Activity: In the listing below, a line holding "This screenshot has width=254, height=143." and a line holding "Given: Open 吉事办 in the navigation bar" mark the range. Retype both exactly, with all lines between them.

The input:
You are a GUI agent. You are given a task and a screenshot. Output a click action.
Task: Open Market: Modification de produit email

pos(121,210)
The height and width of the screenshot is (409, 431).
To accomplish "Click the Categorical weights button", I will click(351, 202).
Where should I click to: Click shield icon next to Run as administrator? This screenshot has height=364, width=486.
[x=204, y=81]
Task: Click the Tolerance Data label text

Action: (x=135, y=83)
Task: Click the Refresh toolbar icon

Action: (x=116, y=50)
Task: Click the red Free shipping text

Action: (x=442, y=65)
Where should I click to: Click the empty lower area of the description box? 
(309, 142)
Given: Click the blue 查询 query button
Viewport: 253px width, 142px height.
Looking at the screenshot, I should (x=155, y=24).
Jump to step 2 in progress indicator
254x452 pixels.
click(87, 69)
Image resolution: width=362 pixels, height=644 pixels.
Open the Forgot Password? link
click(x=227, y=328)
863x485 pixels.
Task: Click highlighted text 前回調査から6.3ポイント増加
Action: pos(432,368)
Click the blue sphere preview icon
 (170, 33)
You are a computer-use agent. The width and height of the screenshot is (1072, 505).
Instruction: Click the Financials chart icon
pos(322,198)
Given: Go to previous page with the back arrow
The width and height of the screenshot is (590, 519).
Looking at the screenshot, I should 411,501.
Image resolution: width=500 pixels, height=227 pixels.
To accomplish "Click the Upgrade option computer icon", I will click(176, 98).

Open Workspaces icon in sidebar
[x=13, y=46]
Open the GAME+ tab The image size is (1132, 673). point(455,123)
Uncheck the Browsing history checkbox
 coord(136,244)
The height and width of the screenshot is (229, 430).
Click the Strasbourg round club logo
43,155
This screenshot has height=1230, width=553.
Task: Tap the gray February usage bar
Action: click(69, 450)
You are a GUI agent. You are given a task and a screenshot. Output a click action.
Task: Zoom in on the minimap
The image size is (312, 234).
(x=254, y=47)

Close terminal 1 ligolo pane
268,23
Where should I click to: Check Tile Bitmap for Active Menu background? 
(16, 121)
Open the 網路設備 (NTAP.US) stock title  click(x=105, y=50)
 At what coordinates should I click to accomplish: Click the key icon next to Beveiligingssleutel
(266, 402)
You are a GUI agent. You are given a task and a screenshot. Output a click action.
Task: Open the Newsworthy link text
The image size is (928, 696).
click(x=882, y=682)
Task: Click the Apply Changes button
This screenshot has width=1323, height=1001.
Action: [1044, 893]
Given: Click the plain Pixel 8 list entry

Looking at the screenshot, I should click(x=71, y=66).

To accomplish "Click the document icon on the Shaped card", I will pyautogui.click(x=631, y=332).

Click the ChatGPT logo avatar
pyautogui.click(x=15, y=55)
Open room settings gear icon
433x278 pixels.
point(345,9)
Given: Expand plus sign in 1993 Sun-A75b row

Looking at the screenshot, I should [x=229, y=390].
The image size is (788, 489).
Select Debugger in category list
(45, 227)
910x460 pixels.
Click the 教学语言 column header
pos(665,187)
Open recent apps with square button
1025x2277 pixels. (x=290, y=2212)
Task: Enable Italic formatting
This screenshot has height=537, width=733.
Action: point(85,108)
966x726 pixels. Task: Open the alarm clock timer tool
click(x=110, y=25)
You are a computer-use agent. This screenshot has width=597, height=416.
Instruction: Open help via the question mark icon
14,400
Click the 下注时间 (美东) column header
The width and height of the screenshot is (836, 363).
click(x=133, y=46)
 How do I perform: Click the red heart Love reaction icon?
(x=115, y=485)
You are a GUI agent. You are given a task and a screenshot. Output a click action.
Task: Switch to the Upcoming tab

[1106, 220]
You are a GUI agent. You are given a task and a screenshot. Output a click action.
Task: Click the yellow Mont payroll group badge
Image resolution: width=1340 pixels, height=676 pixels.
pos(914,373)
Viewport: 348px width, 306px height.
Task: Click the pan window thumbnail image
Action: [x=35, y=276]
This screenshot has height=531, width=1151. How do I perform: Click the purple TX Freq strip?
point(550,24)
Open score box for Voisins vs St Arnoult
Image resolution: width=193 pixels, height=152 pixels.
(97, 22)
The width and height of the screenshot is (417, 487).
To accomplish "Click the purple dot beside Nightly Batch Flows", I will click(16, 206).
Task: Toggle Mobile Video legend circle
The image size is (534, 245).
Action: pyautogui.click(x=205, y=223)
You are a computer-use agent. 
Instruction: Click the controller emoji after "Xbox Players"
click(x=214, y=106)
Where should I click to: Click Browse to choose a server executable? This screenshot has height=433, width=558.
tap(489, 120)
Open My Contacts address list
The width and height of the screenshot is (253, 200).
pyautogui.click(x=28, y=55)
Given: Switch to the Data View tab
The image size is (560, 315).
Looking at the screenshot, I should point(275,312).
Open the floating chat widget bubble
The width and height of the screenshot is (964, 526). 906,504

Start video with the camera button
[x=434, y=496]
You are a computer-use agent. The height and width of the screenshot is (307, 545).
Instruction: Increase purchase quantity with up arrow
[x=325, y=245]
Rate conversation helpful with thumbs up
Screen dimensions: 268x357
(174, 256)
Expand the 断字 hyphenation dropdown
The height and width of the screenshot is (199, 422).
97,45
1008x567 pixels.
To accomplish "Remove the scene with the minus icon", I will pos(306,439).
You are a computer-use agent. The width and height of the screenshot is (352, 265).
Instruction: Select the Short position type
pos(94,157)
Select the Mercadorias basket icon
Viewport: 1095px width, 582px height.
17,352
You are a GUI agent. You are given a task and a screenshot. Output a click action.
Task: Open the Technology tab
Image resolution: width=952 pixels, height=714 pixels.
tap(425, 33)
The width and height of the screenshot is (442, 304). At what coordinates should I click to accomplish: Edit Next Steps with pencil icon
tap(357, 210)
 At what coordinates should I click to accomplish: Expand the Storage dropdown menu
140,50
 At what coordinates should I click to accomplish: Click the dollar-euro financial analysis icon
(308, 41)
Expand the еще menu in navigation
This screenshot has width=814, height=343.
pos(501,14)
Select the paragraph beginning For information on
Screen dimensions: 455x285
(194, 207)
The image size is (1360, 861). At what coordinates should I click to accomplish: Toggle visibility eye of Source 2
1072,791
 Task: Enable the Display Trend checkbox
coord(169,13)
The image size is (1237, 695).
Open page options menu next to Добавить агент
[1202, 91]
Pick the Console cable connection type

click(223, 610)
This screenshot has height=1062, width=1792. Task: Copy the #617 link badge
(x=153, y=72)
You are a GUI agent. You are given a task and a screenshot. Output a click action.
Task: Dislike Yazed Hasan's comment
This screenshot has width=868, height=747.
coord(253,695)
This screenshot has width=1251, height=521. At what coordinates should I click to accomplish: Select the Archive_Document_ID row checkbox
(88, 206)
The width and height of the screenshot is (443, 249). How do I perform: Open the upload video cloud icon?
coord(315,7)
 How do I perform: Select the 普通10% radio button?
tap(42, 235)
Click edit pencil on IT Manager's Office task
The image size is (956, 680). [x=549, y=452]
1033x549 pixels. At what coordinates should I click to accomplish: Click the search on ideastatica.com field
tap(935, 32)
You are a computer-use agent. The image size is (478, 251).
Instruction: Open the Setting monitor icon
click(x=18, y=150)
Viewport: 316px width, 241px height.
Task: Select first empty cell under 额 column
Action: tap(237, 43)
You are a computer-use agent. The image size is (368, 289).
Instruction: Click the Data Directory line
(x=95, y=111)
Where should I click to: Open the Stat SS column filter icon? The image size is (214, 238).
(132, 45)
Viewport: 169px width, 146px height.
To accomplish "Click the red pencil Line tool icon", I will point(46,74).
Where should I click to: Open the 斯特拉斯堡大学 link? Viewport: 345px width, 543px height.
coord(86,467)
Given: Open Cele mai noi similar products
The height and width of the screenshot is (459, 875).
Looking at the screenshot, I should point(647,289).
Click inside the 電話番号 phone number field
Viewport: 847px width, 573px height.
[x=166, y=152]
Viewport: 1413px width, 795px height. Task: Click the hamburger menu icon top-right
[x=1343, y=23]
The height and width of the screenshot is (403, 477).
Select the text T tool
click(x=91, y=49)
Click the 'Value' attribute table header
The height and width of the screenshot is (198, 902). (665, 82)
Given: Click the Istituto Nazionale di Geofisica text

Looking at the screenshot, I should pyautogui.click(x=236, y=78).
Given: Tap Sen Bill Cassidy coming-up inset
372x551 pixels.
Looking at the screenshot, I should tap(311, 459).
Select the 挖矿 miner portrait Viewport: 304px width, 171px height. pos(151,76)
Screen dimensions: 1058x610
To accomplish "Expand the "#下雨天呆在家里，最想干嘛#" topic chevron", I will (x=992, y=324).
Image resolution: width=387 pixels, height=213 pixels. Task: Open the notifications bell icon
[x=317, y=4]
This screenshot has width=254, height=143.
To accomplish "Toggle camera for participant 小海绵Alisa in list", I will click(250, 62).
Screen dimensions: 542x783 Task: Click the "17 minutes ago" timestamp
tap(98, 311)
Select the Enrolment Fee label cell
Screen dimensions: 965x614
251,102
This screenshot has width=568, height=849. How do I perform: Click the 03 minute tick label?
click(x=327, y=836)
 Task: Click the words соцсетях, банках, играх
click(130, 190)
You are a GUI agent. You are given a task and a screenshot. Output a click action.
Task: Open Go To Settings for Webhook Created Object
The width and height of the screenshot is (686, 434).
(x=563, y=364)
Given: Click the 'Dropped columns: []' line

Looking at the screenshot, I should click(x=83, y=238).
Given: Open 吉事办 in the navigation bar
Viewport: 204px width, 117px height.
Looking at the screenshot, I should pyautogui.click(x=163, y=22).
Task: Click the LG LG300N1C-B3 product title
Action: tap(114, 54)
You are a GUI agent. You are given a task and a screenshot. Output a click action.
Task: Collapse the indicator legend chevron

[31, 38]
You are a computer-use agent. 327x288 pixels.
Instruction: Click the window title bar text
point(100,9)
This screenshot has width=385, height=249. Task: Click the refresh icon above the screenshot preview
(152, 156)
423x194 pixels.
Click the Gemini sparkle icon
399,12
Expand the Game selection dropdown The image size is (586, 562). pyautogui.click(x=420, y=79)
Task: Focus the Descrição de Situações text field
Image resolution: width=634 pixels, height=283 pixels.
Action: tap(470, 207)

Response:
This screenshot has width=254, height=143.
To accomplish "Toggle camera for participant 小海绵Alisa in list", I will click(250, 62).
Screen dimensions: 542x783 Task: Click the "17 minutes ago" timestamp
tap(98, 311)
Select the Enrolment Fee label cell
Screen dimensions: 965x614
251,102
This screenshot has width=568, height=849. How do I perform: Click the 03 minute tick label?
click(x=327, y=836)
 Task: Click the words соцсетях, банках, играх
click(130, 190)
You are a GUI agent. You are given a task and a screenshot. Output a click action.
Task: Open Go To Settings for Webhook Created Object
The width and height of the screenshot is (686, 434).
(x=563, y=364)
Given: Click the 'Dropped columns: []' line

Looking at the screenshot, I should click(x=83, y=238).
Given: Open 吉事办 in the navigation bar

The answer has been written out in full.